12.4 LoadBalancer: Cloud Provider Integration

Right, so you’ve arrived at the LoadBalancer. This is where Kubernetes gets off its high horse of elegant abstraction and says, “Fine, you want to talk to the real world? Let’s call your cloud provider.” A LoadBalancer service is essentially a NodePort service with a superpower: it knows how to automatically phone home to your cloud platform (AWS, GCP, Azure, etc.) and ask it to provision a brand-spanking-new external load balancer pointed right at your service.

This is the “just make it work” button. You define it, and a few moments later, you get a public IP or DNS name that distributes traffic to all the healthy pods in your service. It’s magic. Expensive magic, but magic nonetheless.

The Cloud Provider Machinery

Here’s the thing Kubernetes the project doesn’t tell you: it doesn’t know how to create load balancers. Zero. Zilch. It outsources that job to a separate controller that runs in your cluster, often called the Cloud Controller Manager (CCM). This CCM is provided by your cloud provider. It’s their code, watching the Kubernetes API for Service objects with type: LoadBalancer. When it sees one, it springs into action.

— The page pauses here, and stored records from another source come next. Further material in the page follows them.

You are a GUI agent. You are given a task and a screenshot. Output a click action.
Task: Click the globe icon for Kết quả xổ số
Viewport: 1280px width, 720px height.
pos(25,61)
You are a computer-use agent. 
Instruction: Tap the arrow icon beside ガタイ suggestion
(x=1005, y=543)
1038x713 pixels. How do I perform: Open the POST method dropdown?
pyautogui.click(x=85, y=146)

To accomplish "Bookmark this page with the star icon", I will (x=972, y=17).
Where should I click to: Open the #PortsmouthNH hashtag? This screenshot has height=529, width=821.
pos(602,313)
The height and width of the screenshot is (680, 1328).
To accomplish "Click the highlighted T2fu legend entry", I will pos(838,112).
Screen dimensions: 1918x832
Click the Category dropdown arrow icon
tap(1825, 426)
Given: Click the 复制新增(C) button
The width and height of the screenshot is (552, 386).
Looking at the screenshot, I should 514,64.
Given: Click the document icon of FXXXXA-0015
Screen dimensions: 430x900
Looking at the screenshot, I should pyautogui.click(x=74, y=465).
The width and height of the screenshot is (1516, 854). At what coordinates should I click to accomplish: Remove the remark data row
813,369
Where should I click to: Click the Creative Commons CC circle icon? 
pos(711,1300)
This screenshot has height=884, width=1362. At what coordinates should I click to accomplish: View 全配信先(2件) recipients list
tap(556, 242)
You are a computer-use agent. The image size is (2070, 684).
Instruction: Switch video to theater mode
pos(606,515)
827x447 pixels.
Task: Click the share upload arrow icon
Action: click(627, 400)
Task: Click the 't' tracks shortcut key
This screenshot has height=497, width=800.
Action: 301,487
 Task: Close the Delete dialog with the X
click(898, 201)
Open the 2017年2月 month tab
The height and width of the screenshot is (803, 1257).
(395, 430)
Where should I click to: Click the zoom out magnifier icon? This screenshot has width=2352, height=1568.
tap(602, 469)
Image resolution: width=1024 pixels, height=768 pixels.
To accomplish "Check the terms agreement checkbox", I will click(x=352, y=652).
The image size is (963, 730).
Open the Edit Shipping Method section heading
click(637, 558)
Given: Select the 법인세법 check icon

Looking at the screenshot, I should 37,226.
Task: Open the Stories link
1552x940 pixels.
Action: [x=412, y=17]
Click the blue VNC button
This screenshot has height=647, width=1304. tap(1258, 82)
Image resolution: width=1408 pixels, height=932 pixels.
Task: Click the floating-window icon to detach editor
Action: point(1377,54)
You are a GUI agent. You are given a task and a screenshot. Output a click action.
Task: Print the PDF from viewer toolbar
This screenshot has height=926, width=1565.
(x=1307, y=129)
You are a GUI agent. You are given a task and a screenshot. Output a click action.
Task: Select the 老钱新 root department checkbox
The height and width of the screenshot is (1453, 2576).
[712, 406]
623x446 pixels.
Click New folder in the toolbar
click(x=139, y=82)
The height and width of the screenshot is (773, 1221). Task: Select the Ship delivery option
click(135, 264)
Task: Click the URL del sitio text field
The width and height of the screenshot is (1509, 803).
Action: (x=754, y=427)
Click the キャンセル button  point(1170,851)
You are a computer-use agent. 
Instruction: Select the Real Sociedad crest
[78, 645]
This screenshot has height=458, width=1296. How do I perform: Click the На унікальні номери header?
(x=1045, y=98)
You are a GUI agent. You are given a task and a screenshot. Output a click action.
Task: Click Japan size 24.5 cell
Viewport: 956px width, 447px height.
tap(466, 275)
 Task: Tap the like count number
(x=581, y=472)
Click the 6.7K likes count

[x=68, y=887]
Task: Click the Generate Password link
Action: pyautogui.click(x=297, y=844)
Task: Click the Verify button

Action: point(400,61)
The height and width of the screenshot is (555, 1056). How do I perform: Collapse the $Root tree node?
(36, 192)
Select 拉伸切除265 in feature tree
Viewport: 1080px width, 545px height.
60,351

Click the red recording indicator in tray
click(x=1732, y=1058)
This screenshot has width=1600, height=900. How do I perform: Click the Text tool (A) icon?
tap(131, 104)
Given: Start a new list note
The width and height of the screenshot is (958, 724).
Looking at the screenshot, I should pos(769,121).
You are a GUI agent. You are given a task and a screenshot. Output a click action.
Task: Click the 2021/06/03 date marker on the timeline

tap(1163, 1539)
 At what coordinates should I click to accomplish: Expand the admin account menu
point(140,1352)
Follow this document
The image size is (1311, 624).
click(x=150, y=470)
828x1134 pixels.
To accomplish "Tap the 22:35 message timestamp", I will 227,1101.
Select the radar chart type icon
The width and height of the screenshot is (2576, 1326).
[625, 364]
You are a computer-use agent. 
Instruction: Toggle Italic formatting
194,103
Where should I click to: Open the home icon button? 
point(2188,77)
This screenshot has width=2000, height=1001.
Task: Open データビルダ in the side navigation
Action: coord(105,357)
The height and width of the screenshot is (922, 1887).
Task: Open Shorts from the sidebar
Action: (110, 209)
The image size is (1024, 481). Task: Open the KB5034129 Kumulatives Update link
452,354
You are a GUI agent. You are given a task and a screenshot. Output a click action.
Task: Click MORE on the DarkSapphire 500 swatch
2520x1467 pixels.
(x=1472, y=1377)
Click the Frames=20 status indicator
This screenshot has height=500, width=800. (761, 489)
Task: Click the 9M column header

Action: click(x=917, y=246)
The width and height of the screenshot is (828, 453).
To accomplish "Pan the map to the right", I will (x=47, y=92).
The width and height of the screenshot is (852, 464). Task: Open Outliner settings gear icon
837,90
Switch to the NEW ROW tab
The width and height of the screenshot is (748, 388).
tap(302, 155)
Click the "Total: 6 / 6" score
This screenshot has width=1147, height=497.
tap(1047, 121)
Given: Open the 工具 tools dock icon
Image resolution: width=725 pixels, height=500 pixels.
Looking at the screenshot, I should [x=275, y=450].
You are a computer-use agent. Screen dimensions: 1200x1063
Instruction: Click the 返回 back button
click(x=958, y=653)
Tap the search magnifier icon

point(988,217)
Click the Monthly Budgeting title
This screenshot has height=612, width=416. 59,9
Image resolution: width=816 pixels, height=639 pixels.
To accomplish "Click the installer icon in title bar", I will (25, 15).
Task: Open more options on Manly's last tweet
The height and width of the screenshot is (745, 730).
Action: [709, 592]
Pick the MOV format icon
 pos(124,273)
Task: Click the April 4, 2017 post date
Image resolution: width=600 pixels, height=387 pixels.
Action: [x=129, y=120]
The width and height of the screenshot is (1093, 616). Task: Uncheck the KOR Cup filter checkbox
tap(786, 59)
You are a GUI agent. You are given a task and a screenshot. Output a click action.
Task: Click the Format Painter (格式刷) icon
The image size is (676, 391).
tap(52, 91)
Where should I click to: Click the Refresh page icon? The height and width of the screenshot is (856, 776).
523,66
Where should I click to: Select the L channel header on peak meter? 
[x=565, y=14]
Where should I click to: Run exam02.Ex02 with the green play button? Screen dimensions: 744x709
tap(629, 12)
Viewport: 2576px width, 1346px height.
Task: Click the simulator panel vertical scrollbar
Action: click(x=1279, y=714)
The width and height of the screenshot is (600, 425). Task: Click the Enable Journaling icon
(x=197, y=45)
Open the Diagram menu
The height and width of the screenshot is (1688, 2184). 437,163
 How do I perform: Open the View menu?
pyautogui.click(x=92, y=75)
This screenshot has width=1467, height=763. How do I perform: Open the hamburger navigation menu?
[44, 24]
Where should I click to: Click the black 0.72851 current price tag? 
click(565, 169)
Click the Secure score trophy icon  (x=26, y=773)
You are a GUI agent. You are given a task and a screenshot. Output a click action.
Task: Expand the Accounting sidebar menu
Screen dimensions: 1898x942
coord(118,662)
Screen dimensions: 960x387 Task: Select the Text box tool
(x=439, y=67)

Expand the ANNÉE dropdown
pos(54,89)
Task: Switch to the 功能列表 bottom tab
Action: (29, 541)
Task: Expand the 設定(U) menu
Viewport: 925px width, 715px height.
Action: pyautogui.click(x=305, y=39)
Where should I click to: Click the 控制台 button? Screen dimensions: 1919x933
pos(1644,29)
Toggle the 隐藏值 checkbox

It translates your Kubernetes Service manifest into a native API call to its own platform. In AWS, it creates a Network Load Balancer (NLB) or Classic Load Balancer (ELB). In GCP, it creates a Network Load Balancer. In Azure, it’s an Azure Load Balancer. This is why the LoadBalancer type is fundamentally a cloud-locked feature. Try this on your local minikube or kind cluster, and it will “work” but just hang forever in Pending because there’s no cloud provider to answer the call. Those tools often have their own workarounds, like minikube tunnel, which is basically a clever hack to mimic this behavior.

A Basic, Boring, and Effective Example

Let’s define one. It looks almost identical to a NodePort service, but the type changes.

apiVersion: v1
kind: Service
metadata:
  name: my-awesome-app-loadbalancer
spec:
  selector:
    app: my-awesome-app
  ports:
    - protocol: TCP
      port: 80          # The port the Load Balancer listens on
      targetPort: 8080  # The port the pods are listening on
  type: LoadBalancer

Apply this manifest in AWS, and after 30-120 seconds (cloud providers are not known for their haste), the kubectl get svc output will show an EXTERNAL-IP. That’s your public endpoint.

$ kubectl get svc my-awesome-app-loadbalancer
NAME                             TYPE           CLUSTER-IP       EXTERNAL-IP                                                              PORT(S)        AGE
my-awesome-app-loadbalancer      LoadBalancer   10.100.XXX.XXX   a01234567890abcdef1234567890abcd-1234567890.us-west-2.elb.amazonaws.com   80:32456/TCP   2m

The Devil in the Details: Annotations and Spec

This is where the designers said, “Every cloud is different, so instead of a clean API, let’s use annotations.” It’s a pragmatic, if ugly, choice. You use provider-specific annotations to configure the heck out of the underlying load balancer.

Want an AWS Network Load Balancer (NLB) instead of the classic? Want to set idle connection timeouts? SSL certificates? Internal vs. external facing? It’s all in the annotations.

apiVersion: v1
kind: Service
metadata:
  name: my-nlb-service
  annotations:
    service.beta.kubernetes.io/aws-load-balancer-type: "nlb" # Specific to AWS!
    service.beta.kubernetes.io/aws-load-balancer-connection-idle-timeout: "60" # Also AWS
spec:
  selector:
    app: my-app
  ports:
    - protocol: TCP
      port: 443
      targetPort: 8443
  type: LoadBalancer

The loadBalancerIP field in the spec is a cruel joke on some platforms (like AWS) where the IP is managed entirely by the cloud provider and you can’t request a specific one here. On others (like GCP and Azure), you can sometimes specify a pre-reserved static IP. You must consult your cloud provider’s documentation, which is the unofficial addendum to the Kubernetes docs.

The Cost of Convenience (The Big Gotcha)

Here’s the rough edge I need you to understand: every LoadBalancer service typically provisions a new cloud load balancer instance. Those things are expensive. They are not just IP addresses; they are full-blown, highly available infrastructure components with hourly costs and data processing charges.

If you naively create one Service per application, your cloud bill will look like a telephone number from the 1980s. The best practice, the one we use in the trenches, is to use an Ingress controller. You provision one LoadBalancer service for your ingress controller (like NGINX, Traefik, or ALB Controller). Then, you define Ingress resources for your individual applications. Those Ingress rules are routed through that single, expensive load balancer, saving you a small fortune. The LoadBalancer service is your gateway to the world, but you shouldn’t need a new gateway for every house in your neighborhood.